Statistics Canada’s (StatCan) latest data shows the jobless rate fell to 8.9 per cent in September compared to 10 per cent in August.
The region’s numbers surged during the coronavirus pandemic from 4.9 per cent in February to 12.1 per cent at the end of June.
The agency says the city was flat in terms of adding new jobs in September.
StatCan says 391,100 people were employed last month, which is the same as August.
The city is still down 28,800 jobs compared to the same month in 2019.
Hamilton’s labour force decreased by 5,300 people while 5,200 fewer people claimed unemployment in September.
The city’s participation rate, which measures the proportion of the working-age population that is working or looking for work, was also generally flat only slipping slightly to 62.5 per cent in September from 63.3 per cent in August.
Niagara jobless rate falls in September
During the pandemic, Niagara has been the second hardest-hit region in Ontario, losing close to 32,000 (15.6 per cent) of its jobs between February and June.
Niagara’s labour force increased slightly by 1,100 people while 5,300 fewer people claimed unemployment.
The region’s population that’s working or looking for work was flat moving from 57.1 per cent in August to 57.3 per cent last month.
Ontario adds 153K jobs in September
Ontario’s unemployment rate also dropped slightly to 10.5 per cent compared to 11.4 per cent in August.
The labour market gained another 153,400 jobs in September, up from the 223,400 jobs reported in August.
Canada adds another 378,000 jobs
StatCan national numbers also showed a dip as the unemployment rate slid to 9 per cent compared to 10.2 per cent in August.

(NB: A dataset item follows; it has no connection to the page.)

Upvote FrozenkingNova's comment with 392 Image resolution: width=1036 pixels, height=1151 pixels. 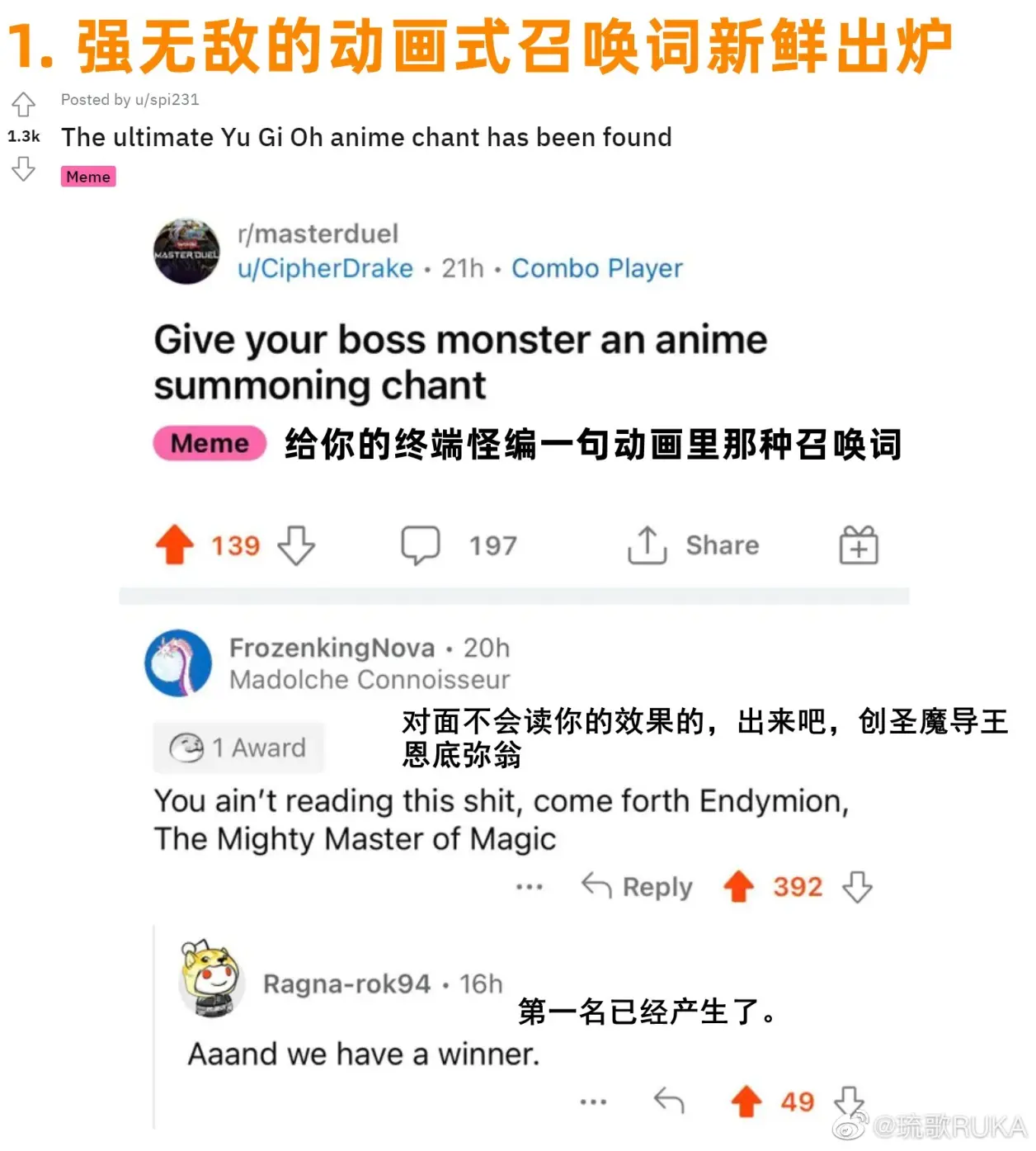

In May, the country had a record high of 13.7 per cent.
The labour market gained another 378,000 jobs in September, up from the 246,000 jobs in August.
StatCan says the number of Canadians working from home also declined for the fourth consecutive month. During the peak of the pandemic in May, 3.4 million Canadians worked remotely. That number dropped to 2.5 million in August.
Temporary layoffs, which reached a pandemic peak of 1.2 million in April, fell again in August. In July, there were 460,000 on layoff. That number dropped to 230,000 in August.